(Stored data)
****************************************

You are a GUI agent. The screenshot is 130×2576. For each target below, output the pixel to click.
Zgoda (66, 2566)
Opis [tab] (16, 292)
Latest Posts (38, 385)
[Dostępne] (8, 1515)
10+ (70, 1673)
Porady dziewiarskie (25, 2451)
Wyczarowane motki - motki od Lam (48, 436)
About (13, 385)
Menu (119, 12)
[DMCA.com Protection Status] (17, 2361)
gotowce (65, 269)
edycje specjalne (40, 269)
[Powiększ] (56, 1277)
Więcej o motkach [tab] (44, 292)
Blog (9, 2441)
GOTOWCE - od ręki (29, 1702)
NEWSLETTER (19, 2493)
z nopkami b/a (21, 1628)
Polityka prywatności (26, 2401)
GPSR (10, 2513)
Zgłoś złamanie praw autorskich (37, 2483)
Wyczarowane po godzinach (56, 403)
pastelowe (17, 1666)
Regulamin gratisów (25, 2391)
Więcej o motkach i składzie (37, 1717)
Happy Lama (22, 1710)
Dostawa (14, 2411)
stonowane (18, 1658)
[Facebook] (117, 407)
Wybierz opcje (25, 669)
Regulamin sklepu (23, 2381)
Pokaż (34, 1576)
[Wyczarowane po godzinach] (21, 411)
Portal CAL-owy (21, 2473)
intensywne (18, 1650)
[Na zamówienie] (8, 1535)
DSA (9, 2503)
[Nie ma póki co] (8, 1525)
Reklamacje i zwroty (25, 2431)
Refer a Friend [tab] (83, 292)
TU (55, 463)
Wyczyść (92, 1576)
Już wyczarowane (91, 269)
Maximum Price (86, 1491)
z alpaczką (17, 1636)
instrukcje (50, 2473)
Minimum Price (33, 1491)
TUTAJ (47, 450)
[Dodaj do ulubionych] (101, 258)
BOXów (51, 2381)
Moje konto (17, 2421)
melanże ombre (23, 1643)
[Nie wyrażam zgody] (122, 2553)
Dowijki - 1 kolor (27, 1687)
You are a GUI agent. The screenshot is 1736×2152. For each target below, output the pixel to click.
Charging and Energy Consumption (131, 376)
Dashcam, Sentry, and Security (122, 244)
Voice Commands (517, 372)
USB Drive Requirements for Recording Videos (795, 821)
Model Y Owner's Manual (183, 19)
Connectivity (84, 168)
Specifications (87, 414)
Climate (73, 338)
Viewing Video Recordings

****************************************

▶ [REQUIRED ACTION] Bring together all lines of the entries above in which the string "below" occurs.

▶ [TASK RESULT]
You are a GUI agent. The screenshot is 130×2576. For each target below, output the pixel to click.
You are a GUI agent. The screenshot is 1736×2152. For each target below, output the pixel to click.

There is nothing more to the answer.